From the beginning, Matt Ryan looked ill at ease. There were times when his face wore that “deer-in-a-headlight” expression. The Bucs seemed to play the day in a blitz, rarely ever allowing Ryan any breathing room, nor Michael Turner any running room, the same Turner, who ripped holes in the Lions defense. He was never a serious menace to the Bucs. On the other hand, take Warrick Dunn? He ran with a vengeance, and I’ll venture this: You never saw him run with that kind of determination when he was a Falcon. He must have gone away mad.
The major difference between the first two games was this: The Lions’ defense is more alleged than real, and in no way comparable to the Monte Kiffin defense the Bucs put on the field. From the first snap, Ryan had to realize he was in a different kind of game. Detroit was a breeze. Tampa Bay was a war. He had to run for his life too many times and must have made as many throw-aways as he had completions. In fact, I thought he panicked several times, which is not a good way for a new quarterback to establish his presence in the NFL. You might say he went back to college again. He’ll get a break this week when Kansas City comes to town, a team with its own aches and pains. The Chiefs tried three quarterbacks Sunday and found no relief against the team figured to be the NFL’s doormat, Oakland.

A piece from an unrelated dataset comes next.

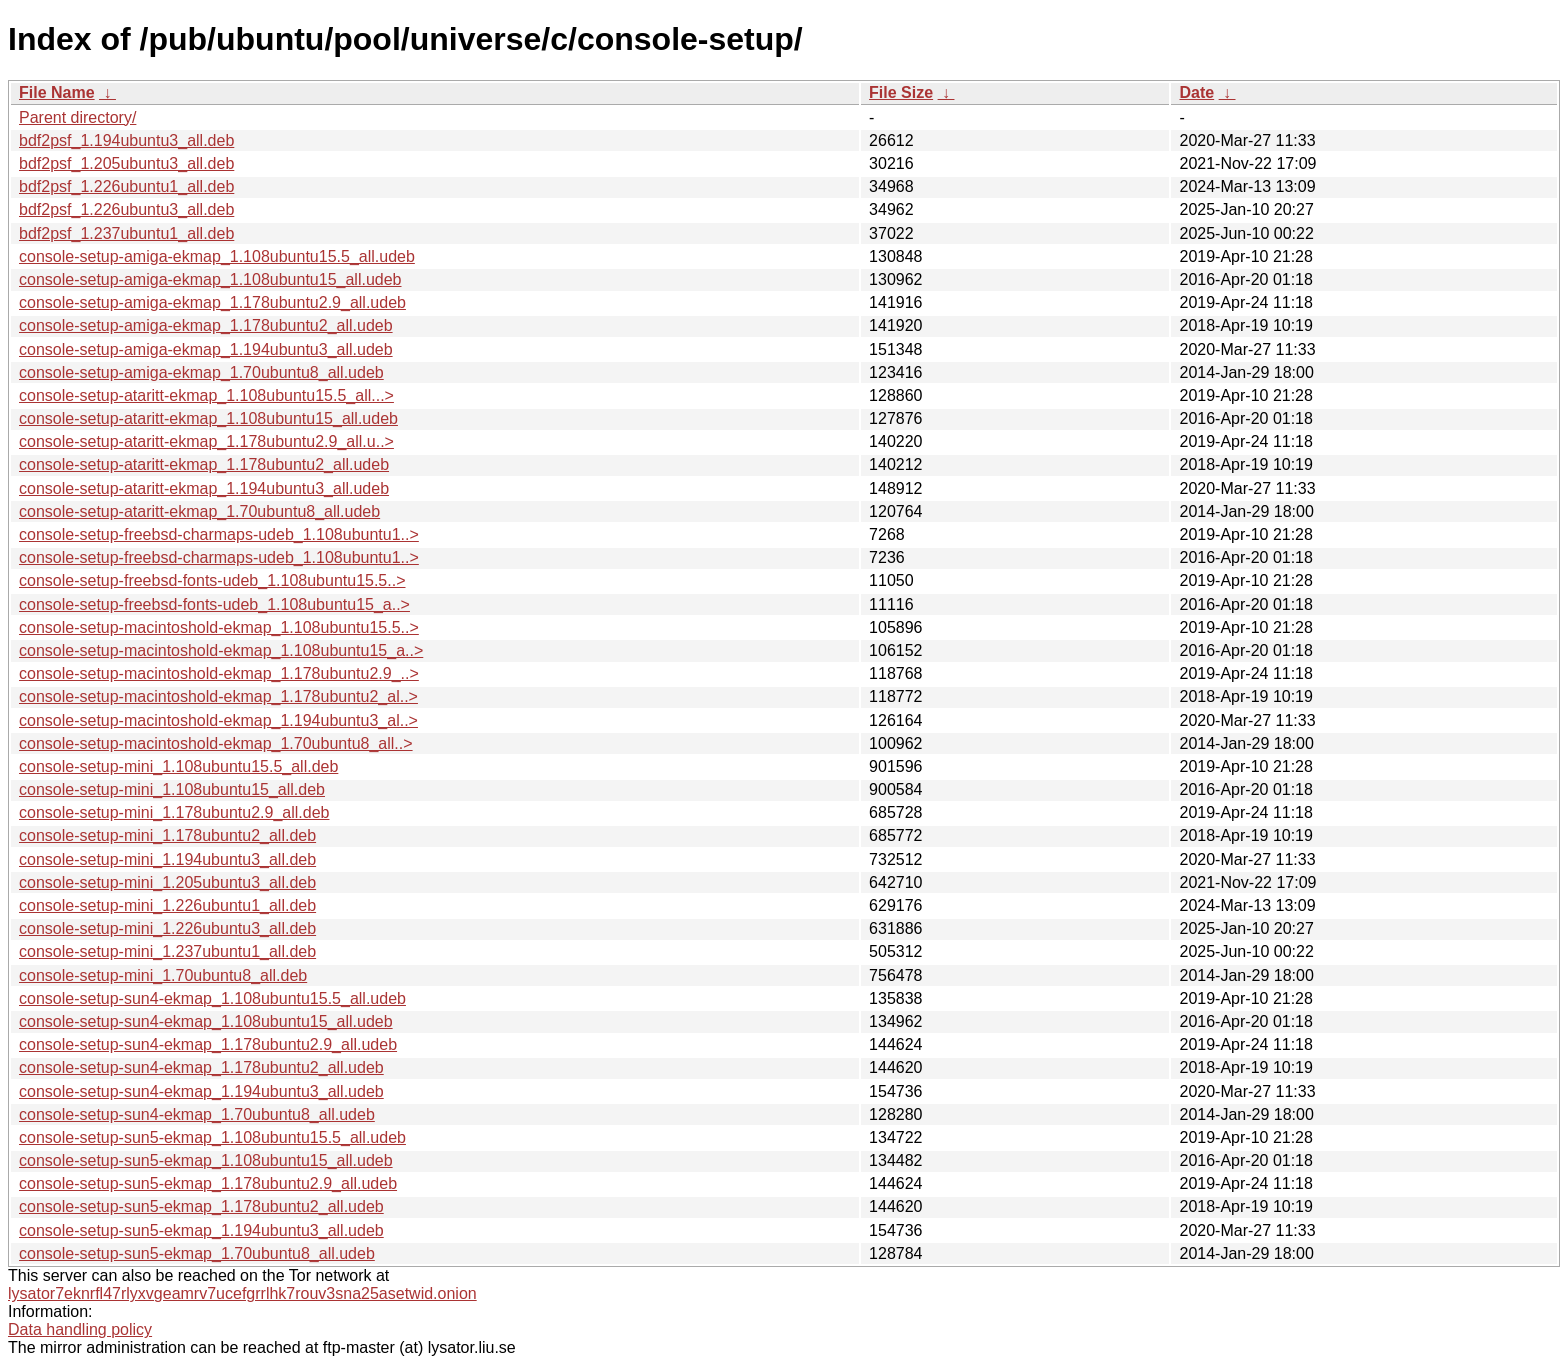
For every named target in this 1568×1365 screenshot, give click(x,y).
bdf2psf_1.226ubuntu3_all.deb (126, 209)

What you had to like about the Falcons was that their coach never gave up. Mike Smith is an old-schooler. After all those seasons as somebody’s assistant, he showed no signs of being a graceful loser. He threw the red flag, challenged the sideline crew, and won. He was still spitting fire down to the last whistle. No Bobby Petrino, no Jim Mora, he. You are going to get accustomed to him, and you’re going to like him. There will be, before too long, a tug of war over who gets the credit for having him on the sideline. Offhand, I’d have to say Thomas Dimitroff made the call and gets a round of huzzahs.
This game was just another class in NFL education for coaches, rookies and a lot of veterans. And ownership. You’re never too old, or too wealthy, or too self-indulgent to learn how to be a successful owner, and that goes for them all, from Jerry Jones to Arthur Blank.